Crawford Macpherson notes that the rights of private property are founded on the twin activities of permitting and prohibiting: parking here is prohibited, do not block this entryway, no dogs allowed, so on and so forth. Accordingly, the assumption is that ownership provides one with the right to withhold service and prohibit use. A guest may be invited to rest on a couch or be asked not to do so. These same twin activities apply to what are generally known as public spaces. Macpherson adds that in their struggle to win their civil rights, blacks had to argue long and hard against the owners of whites-only establishments, who countered that they had the right, as private owners, to withhold service from anyone. Equally relevant are women’s struggles against the many exclusive men’s clubs in England. Yet it is noticeable that such struggles are no longer occurring today. An exclusive men’s club or a whites-only establishment is not targeted as long as they do not threaten the already-acquired civic rights of women and blacks. In fact, opening a club for white men that caters to the sexual fantasies of non-white women would be a perfectly acceptable business endeavor. Today, exclusive clubs are prevalent: some are tailored for black women, others for Latinas, the elderly, or the obese.

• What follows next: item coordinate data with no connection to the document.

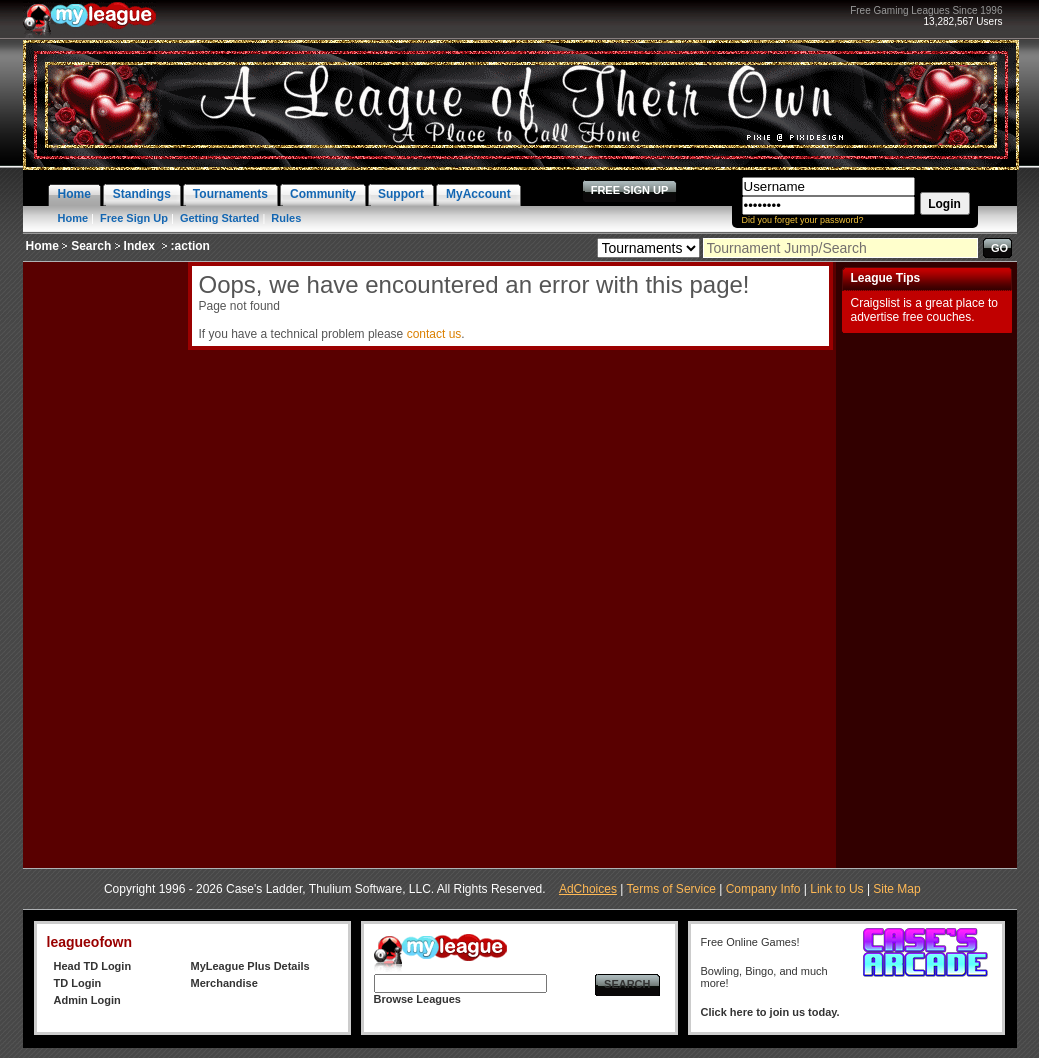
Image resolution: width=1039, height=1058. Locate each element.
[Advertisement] (103, 562)
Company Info (763, 889)
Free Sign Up (134, 218)
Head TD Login (93, 966)
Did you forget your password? (803, 220)
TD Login (78, 983)
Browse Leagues (417, 999)
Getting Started (219, 218)
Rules (286, 218)
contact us (434, 334)
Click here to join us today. (770, 1012)
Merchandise (224, 983)
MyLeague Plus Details (250, 966)
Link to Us (836, 889)
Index (139, 246)
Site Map (896, 889)
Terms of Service (671, 889)
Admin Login (87, 1000)
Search (91, 246)
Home (73, 218)
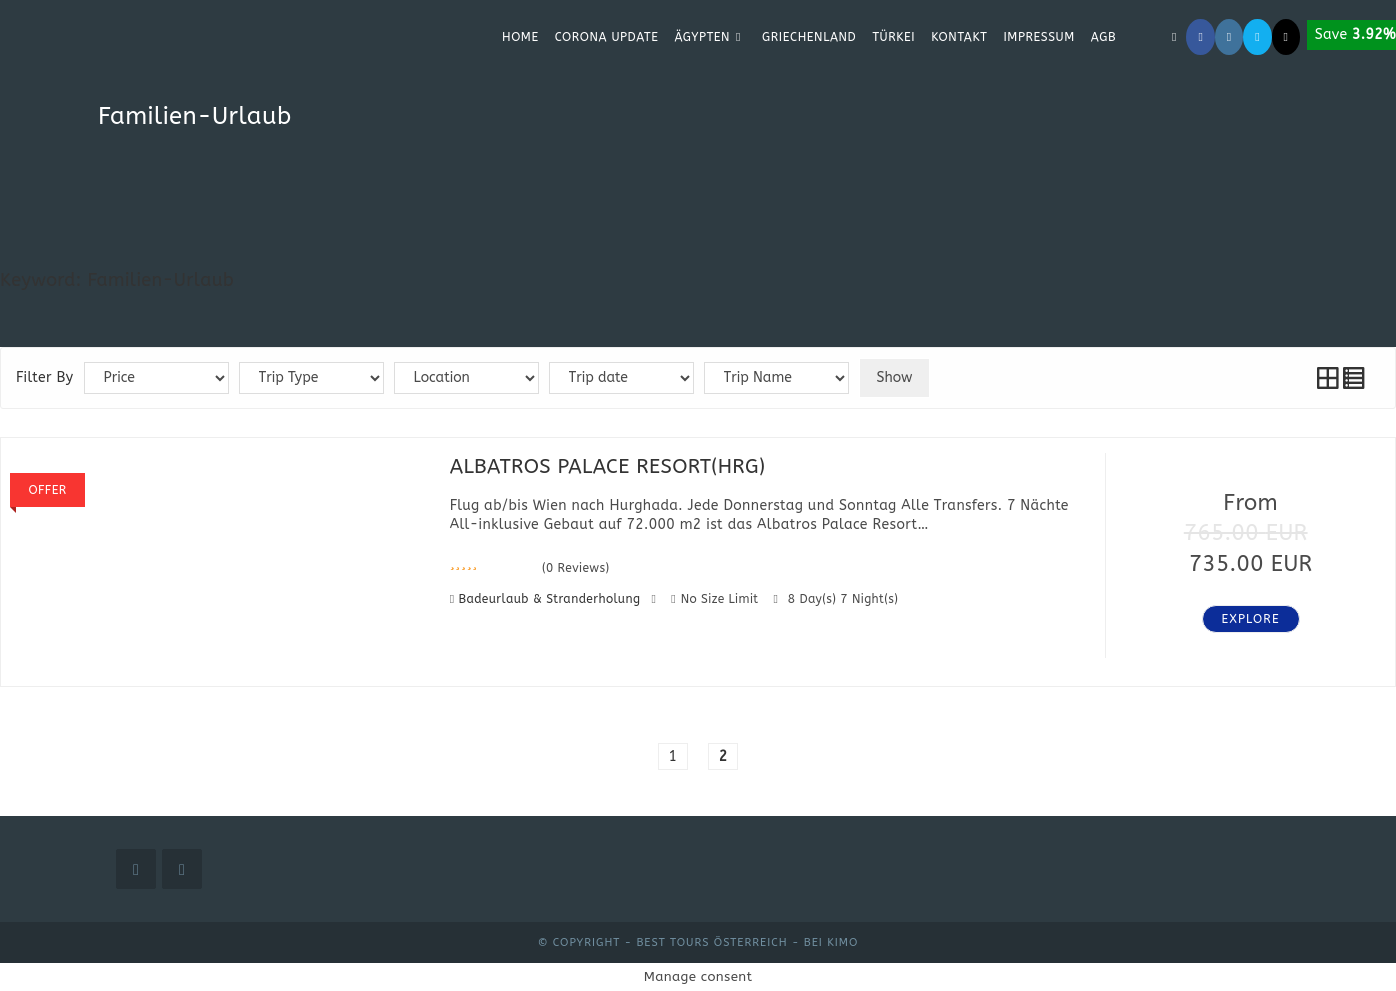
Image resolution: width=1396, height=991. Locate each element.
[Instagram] (182, 869)
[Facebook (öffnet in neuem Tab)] (1200, 37)
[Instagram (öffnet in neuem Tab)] (1229, 37)
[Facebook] (136, 869)
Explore (1251, 619)
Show (895, 377)
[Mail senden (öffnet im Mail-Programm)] (1257, 37)
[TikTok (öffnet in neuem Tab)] (1286, 37)
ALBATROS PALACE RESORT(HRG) (608, 466)
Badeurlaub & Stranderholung (552, 599)
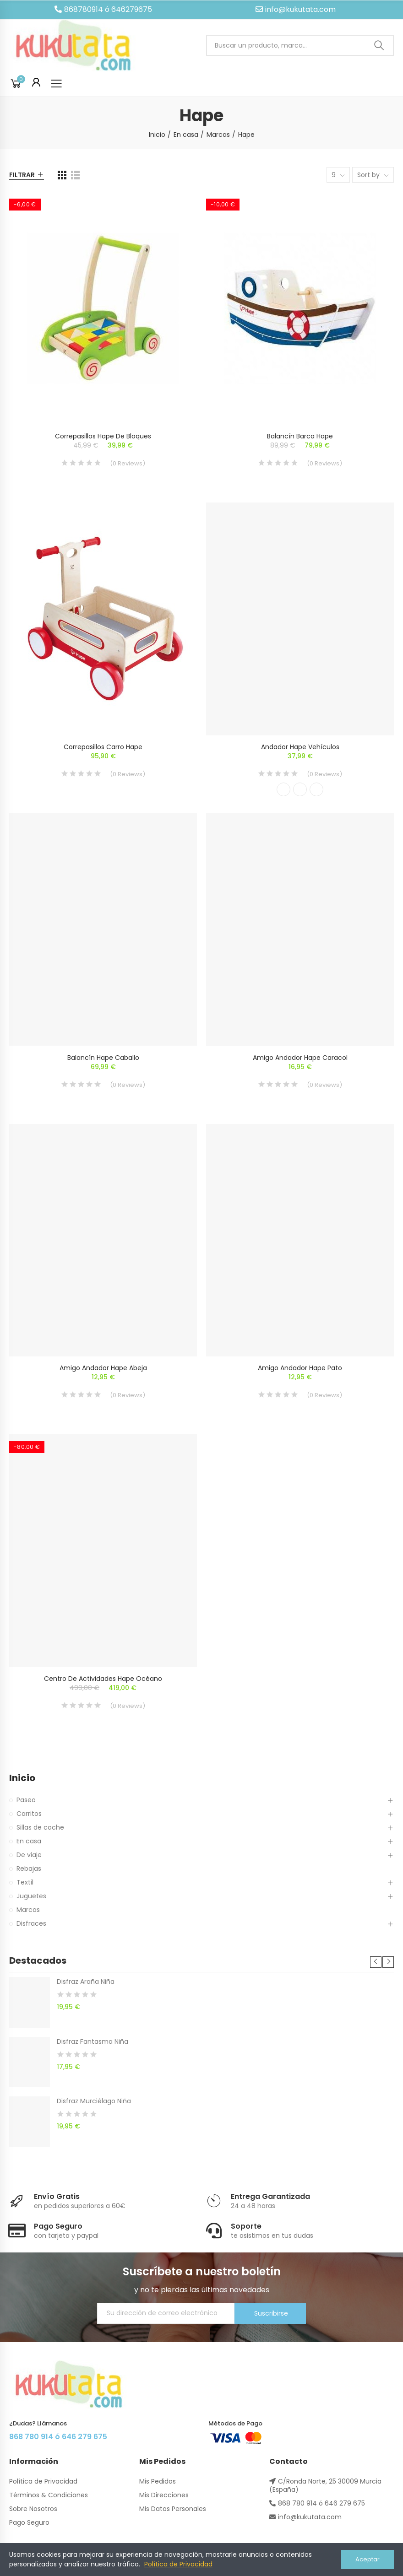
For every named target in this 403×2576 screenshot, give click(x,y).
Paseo (26, 1799)
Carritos (29, 1813)
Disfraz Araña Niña (85, 1981)
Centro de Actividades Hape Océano (103, 1678)
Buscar (379, 45)
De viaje (29, 1854)
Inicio (22, 1778)
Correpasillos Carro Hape (103, 746)
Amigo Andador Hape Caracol (300, 1057)
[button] (103, 9)
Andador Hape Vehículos (300, 746)
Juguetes (31, 1896)
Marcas (28, 1909)
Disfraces (31, 1923)
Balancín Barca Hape (300, 436)
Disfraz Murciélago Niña (94, 2101)
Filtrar (22, 174)
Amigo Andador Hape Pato (300, 1368)
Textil (24, 1882)
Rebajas (28, 1868)
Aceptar (367, 2559)
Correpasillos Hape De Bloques (103, 436)
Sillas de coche (40, 1827)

These preceding remarks on the spirit and letter of the law are directly tied to the significance of building and sustaining public spaces at a time when such spaces are unavoidably governed by the laws of private property. In Los Angeles, the deciding factors which direct the use of public spaces are born of the general temperament of the residents, of their moral and political inclinations and, more importantly, of their racial or ethnic backgrounds—factors which narrow the function of public spaces and direct them away from promoting open-ended conversations. For if a conversation were to take place in such a space, it would inevitably be preoccupied by a number of fixed givens—national, racial, ethnic or other more reductive bonds. This is of course not particular to any one city. In Beirut, where once I lived, a conversation is always determined by various axioms. Yet what is worth pursuing is whether the construction of little cities within the administrative space of the larger city is unavoidable. Matters of tourism aside, a Little Italy or Little India, found in almost every major metropolis, is indicative of the limited paths open to conversation between the different races and ethnicities.

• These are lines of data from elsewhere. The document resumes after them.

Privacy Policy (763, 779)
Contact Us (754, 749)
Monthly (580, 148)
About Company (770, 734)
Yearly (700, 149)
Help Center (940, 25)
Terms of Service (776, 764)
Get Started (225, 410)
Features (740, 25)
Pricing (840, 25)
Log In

Relations between the central authority and these little ethnic cities are defined by a simple but dangerous equation: the former resides in a well-guarded and closed fortress while the inhabitants of the latter attempt, on a daily basis, to avoid any encounter with the apparatus of authority. It is an equation by which one is allowed to live freely under the law. But upon whom is this freedom bestowed? In America, one can live as an Armenian, an Iranian, an Arab, or a Jew without ever rubbing against the American way of life, which is kept hidden well within official quarters. Accordingly, civil rights activists have not accomplished the integration they fought so hard for. Even if any one person has now the right to live in the Mexican neighborhoods of Los Angeles, he or she must bow to and observe a number of rules and constraints ranging from conditions born of deep-seated interethnic fears to basic issues such as finding alternative foods to those prevalent for the dominant ethnicity. In consequence, this offers the police an immense moral authority to exact punishment. In itself, that exceeds the tasks and role of the law, or at least transposes the law onto the forcefulness of the police. It is common to find that the brutal repression of one particular ethnicity by the police is looked upon favorably by other ethnicities. Accordingly, the police are always admired and defended by one ethnicity or another, but never at any one moment by all. The social make-up of the city effectively turns into a spread of horizontal segregation tied together only by the brute force of the police.